At that point, he says, “there’s a phone call to me, the accountant.”

This year, the top question on his clients’ minds is: “Since I am working from home, I now have a home office I can deduct, right?”

Well, no, is Handwerger’s typical reply. “That was the case prior to 2018, when employees working from home for the convenience of their employer could deduct the associated costs if they itemized.”

That ended with the 2017 Tax Cuts and Jobs Act (TCJA). Congress nixed that area of the tax law to offset the costs of other tax decreases. “No longer can employees deduct home office expenses,” Handwerger says. “This part of itemized deductions has done a vanishing act.”

But the TCJA also increased the standard deduction substantially, he notes, so for many taxpayers the change was a net tax win. Though not everyone sees it that way when they’re faced with the sticker shock of buying a new laptop. “It certainly makes buying an expensive laptop or tablet easier when your accountant says, ‘It’s deductible.’ ”

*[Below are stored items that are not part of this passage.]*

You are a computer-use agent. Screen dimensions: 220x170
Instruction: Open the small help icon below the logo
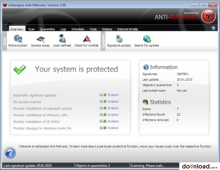[213, 28]
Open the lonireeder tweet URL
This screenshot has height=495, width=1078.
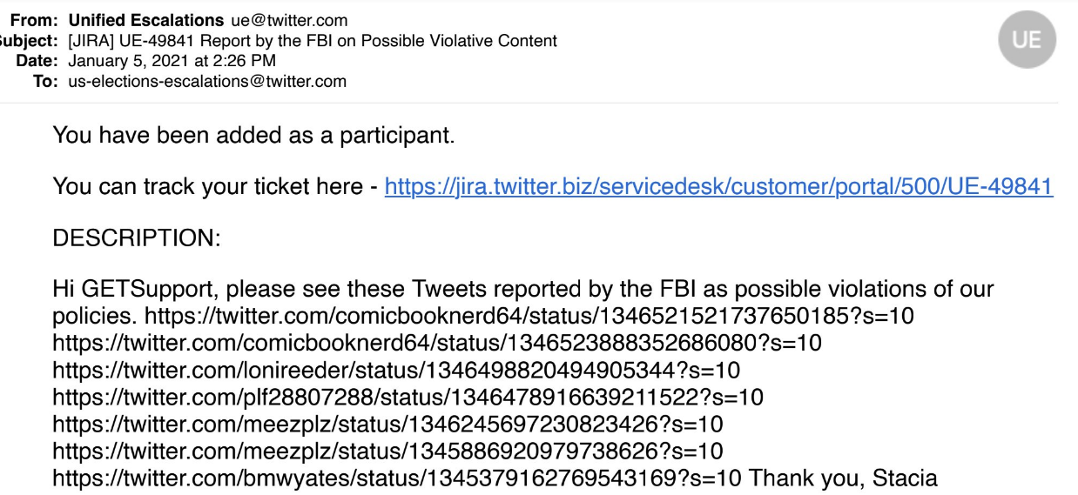[x=396, y=371]
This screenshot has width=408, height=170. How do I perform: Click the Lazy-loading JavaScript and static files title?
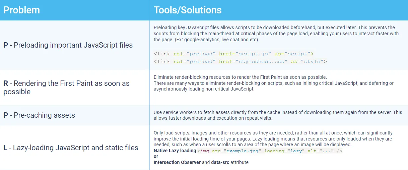click(71, 148)
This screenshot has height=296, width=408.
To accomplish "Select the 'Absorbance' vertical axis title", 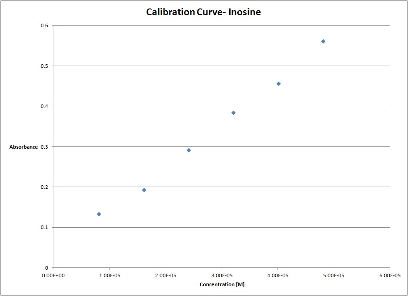I will pos(24,147).
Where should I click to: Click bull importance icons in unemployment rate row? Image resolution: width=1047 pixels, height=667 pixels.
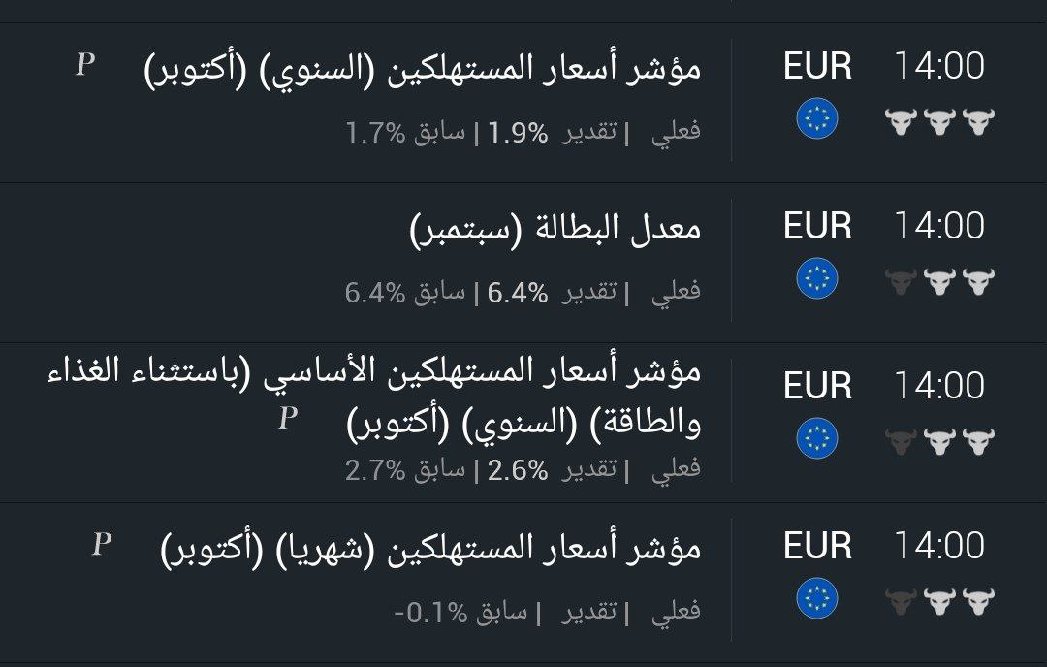click(x=939, y=282)
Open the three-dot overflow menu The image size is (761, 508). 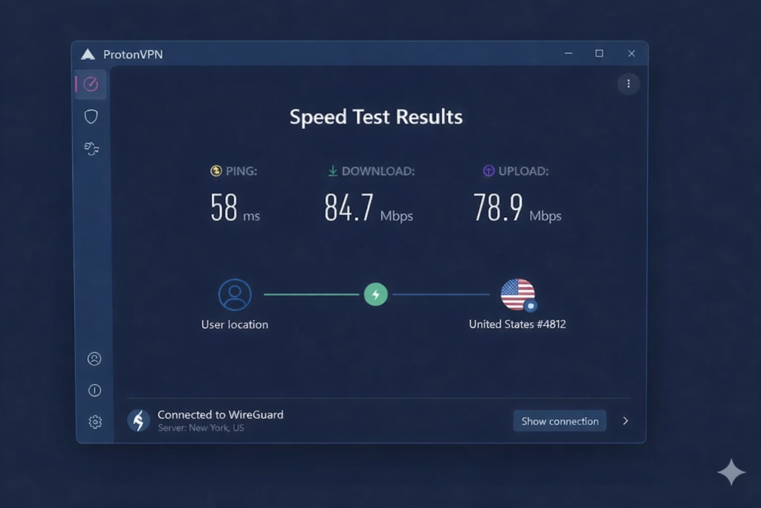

So what happens to all those no-longer-deductible expenses? “You might try convincing your employer to reimburse you for your costs at home,” Handwerger says. “To the employer, doing so is a deduction and is not taxable to the employee.”

Taken a step further, the employer could pay its working-from-home employees rent for the use of that space they call a “home office.”

Of course, if that were the case, those employees would have to declare the income from that rental. But home expenses and depreciation could offset the sting of that, Handwerger adds.

Self-employed individuals, on the other hand, don’t have all these constraints under the tax law. “Given the right set of facts and circumstances, the self-employed can deduct all of these home-office costs,” he says. The key to the home-office deduction is to use part of your home "regularly and exclusively" as one’s principal place of business.

And “home office” need not be limited to the home you own. Rental apartments, condos, boats, and motor homes can all qualify, Handwerger says.

However, for filers who work from home for only part of the year, they only can only claim the deduction for the period that satisfies the "regularly and exclusively" requirements.

“Now, note, an employee can also be self-employed,” Handwerger says. “How’s that? Nothing in the tax law prevents an employee from also pursuing a self-employed venture outside of their regular employment.”

In other words, the side hustle.

With a side hustle, those home office costs and the home office related to the self-employed business become deductible, assuming they meet the home office criteria.

“Isn’t it time to start that self-employed photography business you always wanted?” Handwerger says, adding. “OK, hobbies don’t count for the home office deduction unless there’s income.

And those intricate hobby loss tax rules, he says, are a topic for another day.